When he told a group of young people involved in community service that his goal in his post-presidential life was "to make sure nobody younger than me dies before their time," the room was rapt. When he finished his speech, which danced lightly on 10,000 years of human history without the benefit of notes, some 200 people pressed forward to shake his hand, give him a hug or a quick peck on the cheek. Cameras clicked, pulses raced.
Hours later, at the panel discussion on African leadership given in honor of Mandela's birthday, anti-apartheid leader Mamphela Ramphele dubbed Clinton "a true and trusted friend of Africa."

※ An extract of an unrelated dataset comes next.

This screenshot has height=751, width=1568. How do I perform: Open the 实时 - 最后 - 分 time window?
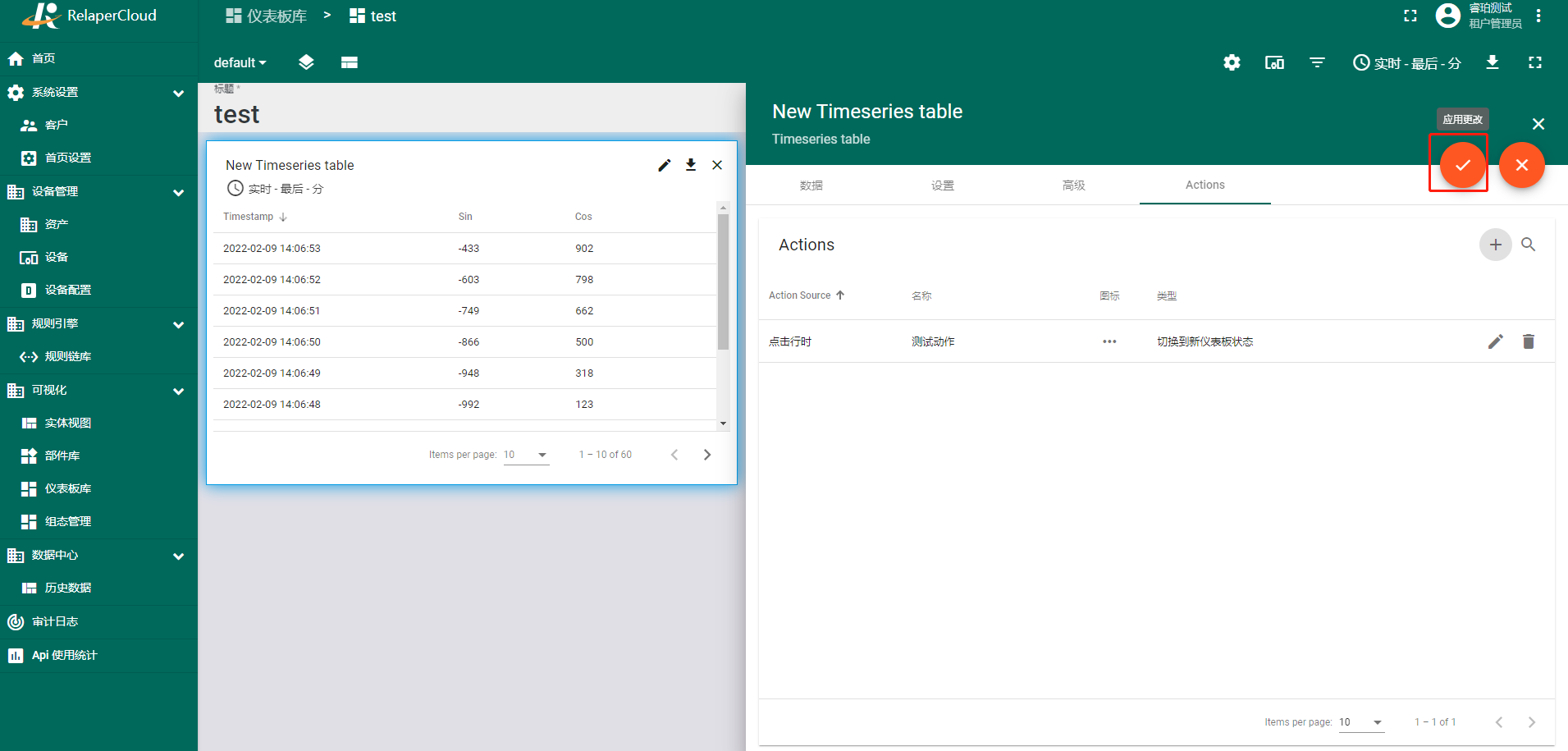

Clinton traveled to Africa in a rare presidential visit in 1998. And though he has acknowledged being slow to respond to the Rwandan genocide in 1994 and has been criticized for moving timidly against the continent's looming catastrophe of AIDS, he remains a hero to many here. His marital failings have rarely been a cause for concern on a continent where even revered icons such as the thrice-married Mandela are known to have complex personal histories.
Here, Clinton touted the anti-AIDS efforts of his William J. Clinton Foundation and the virtue of youth service. Onstage with three Nobel Peace Prize winners -- Mandela, Archbishop Desmond Tutu and Kenyan environmentalist Wangari Maathai -- Clinton looked at ease as he leaned back and whispered a joke in the ear of Mandela, who burst into audible and indecorous laughter.
Mandela, by contrast, didn't make any public comment. Feted by fireworks and countless tributes over the past two days (his birthday was Monday, and he spent it out of the spotlight in his home village in South Africa's Eastern Cape), he instead waved to an adoring, cheering crowd.
When he rose stiffly at the end of the evening, he leaned heavily on an ivory-colored cane until his wife, Graca Machel, rushed forward to support Mandela's other arm.
His last surviving son died of complications of AIDS in January and Mandela has, in recent years, attempted to cut back his public schedule to spend more time with his family.
In an interview, Clinton said Mandela remained physically fit and mentally sharp, calling him "happy, at peace, alert, still passionately interested in solving the problems of South Africa and the continent."
He added, "It is astonishing how well his body has held up after so many years in prison. Life is a lot less stressful for the happy-hearted than for the angry. And I think that has also helped him to stay alive."
At Tuesday night's tribute, Clinton spoke of Mandela's pivotal role, during his presidency from 1994 to 1999, in leading South Africa through the treacherous first years after the fall of apartheid, when jittery whites were leaving in droves, taking skills and wealth as black-majority rule took hold.